UPDATE: The swimming advisory has been lifted for the area that includes 22nd to 37th streets. The entire Oceanfront now is open for swimming.
Bright sunshine beckoned beachgoers to the Oceanfront on Thursday, but just off the Boardwalk, a neon yellow sign stopped most in their tracks.
"Swimming and/or wading prohibited," it said. "Bacteria levels do not meet state water quality standards."
The ban began Wednesday with warnings not to swim between 22nd and 70th streets - half the Oceanfront. By midday Thursday that area was shortened to between 22nd and 37th streets, still much of the resort strip.
For those 15 blocks, red flags flew next to the lifeguards' orange beach umbrellas. Sunbathers kept to their chairs, children played in the sand instead of the surf, and hotel pools filled up.

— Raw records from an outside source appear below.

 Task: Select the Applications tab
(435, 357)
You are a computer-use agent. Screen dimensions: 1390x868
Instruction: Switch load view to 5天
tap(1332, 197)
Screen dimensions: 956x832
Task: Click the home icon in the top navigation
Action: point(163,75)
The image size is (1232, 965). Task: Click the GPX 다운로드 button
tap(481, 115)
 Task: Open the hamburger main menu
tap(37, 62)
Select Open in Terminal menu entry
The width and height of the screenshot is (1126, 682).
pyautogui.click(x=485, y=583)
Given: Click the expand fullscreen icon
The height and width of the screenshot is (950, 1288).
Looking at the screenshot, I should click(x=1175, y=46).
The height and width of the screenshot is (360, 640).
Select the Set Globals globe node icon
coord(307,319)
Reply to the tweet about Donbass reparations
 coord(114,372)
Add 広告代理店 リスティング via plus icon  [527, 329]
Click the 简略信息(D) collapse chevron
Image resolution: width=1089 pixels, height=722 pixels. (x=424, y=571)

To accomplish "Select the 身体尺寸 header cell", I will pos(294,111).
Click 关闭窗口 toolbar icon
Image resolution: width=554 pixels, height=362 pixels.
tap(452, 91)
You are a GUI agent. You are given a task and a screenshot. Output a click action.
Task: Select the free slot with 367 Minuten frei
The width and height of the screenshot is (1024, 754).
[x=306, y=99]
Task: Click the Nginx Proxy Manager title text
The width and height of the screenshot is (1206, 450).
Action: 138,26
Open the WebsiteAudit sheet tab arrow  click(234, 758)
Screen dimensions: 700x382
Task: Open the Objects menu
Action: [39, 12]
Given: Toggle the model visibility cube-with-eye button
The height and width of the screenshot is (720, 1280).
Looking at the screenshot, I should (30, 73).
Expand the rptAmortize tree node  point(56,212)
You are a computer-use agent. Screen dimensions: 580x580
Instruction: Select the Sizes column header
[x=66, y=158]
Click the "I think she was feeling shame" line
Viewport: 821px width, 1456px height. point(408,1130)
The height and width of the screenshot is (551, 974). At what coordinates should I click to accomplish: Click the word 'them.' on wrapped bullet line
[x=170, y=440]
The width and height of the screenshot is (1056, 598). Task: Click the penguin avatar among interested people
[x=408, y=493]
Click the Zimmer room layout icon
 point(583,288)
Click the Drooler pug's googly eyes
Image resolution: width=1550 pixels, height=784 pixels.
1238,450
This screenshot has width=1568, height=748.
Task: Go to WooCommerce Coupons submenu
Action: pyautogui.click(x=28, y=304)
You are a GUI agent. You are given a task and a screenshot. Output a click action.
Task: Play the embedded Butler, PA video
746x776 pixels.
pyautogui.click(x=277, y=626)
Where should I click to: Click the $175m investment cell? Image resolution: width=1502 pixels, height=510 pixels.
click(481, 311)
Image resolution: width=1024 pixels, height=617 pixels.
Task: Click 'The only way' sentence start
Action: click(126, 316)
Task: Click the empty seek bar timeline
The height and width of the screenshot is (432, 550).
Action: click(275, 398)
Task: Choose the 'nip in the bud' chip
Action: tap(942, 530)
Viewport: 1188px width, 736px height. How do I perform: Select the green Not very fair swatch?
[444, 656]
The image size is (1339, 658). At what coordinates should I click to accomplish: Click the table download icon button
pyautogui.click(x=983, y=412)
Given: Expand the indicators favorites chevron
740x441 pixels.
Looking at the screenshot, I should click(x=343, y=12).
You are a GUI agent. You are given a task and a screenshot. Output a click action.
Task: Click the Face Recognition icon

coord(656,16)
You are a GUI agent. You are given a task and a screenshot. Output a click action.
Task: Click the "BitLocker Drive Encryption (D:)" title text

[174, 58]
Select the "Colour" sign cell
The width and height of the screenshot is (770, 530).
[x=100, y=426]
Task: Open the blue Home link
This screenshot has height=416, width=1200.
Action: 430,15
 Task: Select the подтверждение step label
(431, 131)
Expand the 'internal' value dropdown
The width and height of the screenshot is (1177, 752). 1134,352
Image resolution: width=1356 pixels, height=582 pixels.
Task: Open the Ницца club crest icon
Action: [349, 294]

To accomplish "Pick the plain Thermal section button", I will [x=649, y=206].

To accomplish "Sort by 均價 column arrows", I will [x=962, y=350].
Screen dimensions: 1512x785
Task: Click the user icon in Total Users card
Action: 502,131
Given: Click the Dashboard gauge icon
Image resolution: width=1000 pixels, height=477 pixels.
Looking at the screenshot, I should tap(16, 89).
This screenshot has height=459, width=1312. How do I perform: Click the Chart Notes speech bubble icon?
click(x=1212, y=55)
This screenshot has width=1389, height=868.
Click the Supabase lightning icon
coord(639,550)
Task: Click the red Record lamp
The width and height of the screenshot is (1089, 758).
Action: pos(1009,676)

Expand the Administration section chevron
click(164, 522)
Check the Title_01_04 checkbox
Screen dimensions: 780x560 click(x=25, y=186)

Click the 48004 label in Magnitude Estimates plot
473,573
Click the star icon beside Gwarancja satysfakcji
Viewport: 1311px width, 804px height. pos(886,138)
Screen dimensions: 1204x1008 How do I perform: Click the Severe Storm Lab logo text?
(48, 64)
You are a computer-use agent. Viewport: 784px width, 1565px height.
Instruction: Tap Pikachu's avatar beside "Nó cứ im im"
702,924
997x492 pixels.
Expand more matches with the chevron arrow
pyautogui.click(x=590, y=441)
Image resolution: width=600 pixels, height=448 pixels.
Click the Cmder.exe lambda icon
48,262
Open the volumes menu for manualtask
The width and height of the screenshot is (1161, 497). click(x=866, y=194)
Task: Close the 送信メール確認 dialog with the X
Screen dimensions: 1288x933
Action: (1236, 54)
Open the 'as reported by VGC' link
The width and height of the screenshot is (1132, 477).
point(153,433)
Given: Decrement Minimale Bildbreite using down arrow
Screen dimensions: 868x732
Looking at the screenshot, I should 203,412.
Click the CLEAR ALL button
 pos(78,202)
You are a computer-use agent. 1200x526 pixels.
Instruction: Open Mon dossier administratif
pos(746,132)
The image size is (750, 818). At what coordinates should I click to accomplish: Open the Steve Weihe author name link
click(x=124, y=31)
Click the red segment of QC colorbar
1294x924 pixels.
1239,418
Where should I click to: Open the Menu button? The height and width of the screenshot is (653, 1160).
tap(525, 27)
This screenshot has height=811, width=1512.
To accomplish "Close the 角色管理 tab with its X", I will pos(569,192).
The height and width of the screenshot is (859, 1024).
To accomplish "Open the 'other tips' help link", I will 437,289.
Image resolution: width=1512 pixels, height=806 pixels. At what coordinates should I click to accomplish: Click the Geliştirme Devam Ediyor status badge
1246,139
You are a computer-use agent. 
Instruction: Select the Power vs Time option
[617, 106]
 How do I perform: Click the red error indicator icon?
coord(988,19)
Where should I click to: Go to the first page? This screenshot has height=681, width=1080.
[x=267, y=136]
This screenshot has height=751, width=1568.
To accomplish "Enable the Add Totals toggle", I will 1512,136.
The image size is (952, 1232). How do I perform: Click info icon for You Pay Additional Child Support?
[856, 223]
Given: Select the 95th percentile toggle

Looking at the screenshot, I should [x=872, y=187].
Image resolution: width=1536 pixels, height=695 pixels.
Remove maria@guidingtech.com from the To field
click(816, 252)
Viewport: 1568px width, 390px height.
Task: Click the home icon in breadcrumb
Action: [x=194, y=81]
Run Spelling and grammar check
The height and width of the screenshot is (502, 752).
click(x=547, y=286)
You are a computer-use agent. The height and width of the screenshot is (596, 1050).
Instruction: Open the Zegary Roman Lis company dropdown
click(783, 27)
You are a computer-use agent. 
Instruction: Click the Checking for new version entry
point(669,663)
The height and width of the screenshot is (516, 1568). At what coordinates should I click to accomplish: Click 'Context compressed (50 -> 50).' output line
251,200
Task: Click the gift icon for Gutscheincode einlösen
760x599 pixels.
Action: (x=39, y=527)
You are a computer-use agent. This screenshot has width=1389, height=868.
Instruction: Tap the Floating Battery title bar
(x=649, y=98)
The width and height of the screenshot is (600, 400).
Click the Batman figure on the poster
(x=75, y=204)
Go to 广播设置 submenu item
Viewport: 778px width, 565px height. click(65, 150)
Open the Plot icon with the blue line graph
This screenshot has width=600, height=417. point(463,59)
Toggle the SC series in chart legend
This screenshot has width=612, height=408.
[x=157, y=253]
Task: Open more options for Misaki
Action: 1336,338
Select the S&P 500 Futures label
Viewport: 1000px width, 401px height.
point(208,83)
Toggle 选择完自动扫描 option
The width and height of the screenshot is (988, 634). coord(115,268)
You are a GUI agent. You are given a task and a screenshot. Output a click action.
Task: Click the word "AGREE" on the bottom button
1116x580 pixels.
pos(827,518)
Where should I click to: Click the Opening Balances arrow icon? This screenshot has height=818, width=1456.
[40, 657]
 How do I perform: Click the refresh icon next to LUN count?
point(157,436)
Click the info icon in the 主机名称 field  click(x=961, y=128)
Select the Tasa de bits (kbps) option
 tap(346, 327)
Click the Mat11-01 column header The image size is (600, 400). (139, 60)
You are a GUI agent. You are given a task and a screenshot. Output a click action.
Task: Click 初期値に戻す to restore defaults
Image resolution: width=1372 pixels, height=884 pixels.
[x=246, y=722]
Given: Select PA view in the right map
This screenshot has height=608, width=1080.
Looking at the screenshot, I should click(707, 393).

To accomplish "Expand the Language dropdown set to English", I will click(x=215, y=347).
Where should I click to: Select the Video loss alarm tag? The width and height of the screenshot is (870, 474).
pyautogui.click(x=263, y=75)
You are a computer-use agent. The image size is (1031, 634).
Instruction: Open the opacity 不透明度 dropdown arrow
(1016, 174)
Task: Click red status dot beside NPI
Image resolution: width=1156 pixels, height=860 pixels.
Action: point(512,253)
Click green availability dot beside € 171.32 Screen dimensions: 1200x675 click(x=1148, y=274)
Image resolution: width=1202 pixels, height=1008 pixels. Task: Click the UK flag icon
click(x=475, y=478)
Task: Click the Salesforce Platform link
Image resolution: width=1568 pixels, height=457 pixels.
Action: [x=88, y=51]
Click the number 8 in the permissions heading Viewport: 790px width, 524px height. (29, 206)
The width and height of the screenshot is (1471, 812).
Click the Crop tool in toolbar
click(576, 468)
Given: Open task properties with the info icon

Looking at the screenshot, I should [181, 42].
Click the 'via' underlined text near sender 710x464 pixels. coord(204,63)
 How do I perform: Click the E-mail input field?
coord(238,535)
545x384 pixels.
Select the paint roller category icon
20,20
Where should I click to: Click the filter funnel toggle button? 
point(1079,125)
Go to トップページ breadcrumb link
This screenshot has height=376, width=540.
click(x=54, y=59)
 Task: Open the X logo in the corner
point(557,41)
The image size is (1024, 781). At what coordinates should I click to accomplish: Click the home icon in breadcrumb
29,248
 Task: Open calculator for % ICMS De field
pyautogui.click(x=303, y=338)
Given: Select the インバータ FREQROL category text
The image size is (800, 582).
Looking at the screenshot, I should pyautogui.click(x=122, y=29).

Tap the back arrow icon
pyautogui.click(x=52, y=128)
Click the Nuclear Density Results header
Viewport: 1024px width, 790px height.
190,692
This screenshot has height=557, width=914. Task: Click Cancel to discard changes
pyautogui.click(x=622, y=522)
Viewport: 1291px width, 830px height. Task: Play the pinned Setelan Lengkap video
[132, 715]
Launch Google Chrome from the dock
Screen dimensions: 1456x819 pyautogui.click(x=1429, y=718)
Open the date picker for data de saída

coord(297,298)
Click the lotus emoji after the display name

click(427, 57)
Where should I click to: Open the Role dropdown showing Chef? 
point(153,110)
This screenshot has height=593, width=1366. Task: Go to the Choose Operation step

"Last year it was cold and raining," said Mame Ndiaye, a New Yorker who reclined in the shade near her children. "So we came this year, and we can't get in the water."
"Hopefully tomorrow," she said.
This isn't the first time a bacteria surplus has frustrated beach lovers. It isn't even the first time this year - First Landing State Park had a beach closing May 21, and Sandbridge had one Aug. 6, said Dan Horne, a spokesman for the city's Department of Public Health.
In those cases, just one of the 22 swimming spots tested weekly was found to have bacteria. This week, three points tested positive at once.
The Department of Public Utilites' lab tests them for enterococci, bacteria that show up when there are organisms in the water that can cause gastrointestinal illness and skin, eye and respiratory infections.
Lab Supervisor Susan Sadowski said technicians dilute the samples, add a chemical agent that seeks out enzymes and pour the mixture into containers like tiny ice cube trays. The sealed trays spend 24 hours in an incubator. When they emerge, any cubes with bacteria glow under ultraviolet light.
A calculation based on the number of glowing cubes determines how much bacteria is in the water, Sadowski said. The limit is 104 "colonies." The highest number this week was 228 colonies but, for comparison, she said, raw sewage has at least a million.
So a relatively tiny amount of pollution can cause results over the allowable limit. Horne said the culprits are primarily dog and bird feces - nothing huge like a sewage leak.
Beachgoers can help prevent such bacteria surpluses - and beach closures - by cleaning up after their pets, properly disposing of food trash and baby diapers, and fighting temptation to feed seagulls, which can hover over the water and defecate into the ocean, Horne said.
For people living or staying at the beach, Horne said, it's helpful to avoid throwing pet waste into yards or storm drains where it can wash into the water, and to avoid putting fats and oils down garbage disposals, where they can get into the sewage system and cause backups.
"Those are things individuals can do that would help greatly," Horne said.
The water was tested again Thursday, and the results will determine whether the beach reopens today.
Elley Polonkey and her children will be waiting. After spending 10 years abroad in England and Thailand, they arrived in Virginia Beach on Wednesday for a vacation.
"We're going to think of a non-beach plan at the beach," she said Thursday as the group headed down 27th Street, away from the water.
"Water park!" suggested Evie Johnson, 7.
Despite the inconvenience, Polonkey said she appreciates that Virginia has water standards. Not every beach does, she said.
"We were in Thailand," Polonkey said. "Who knows what we were swimming in?"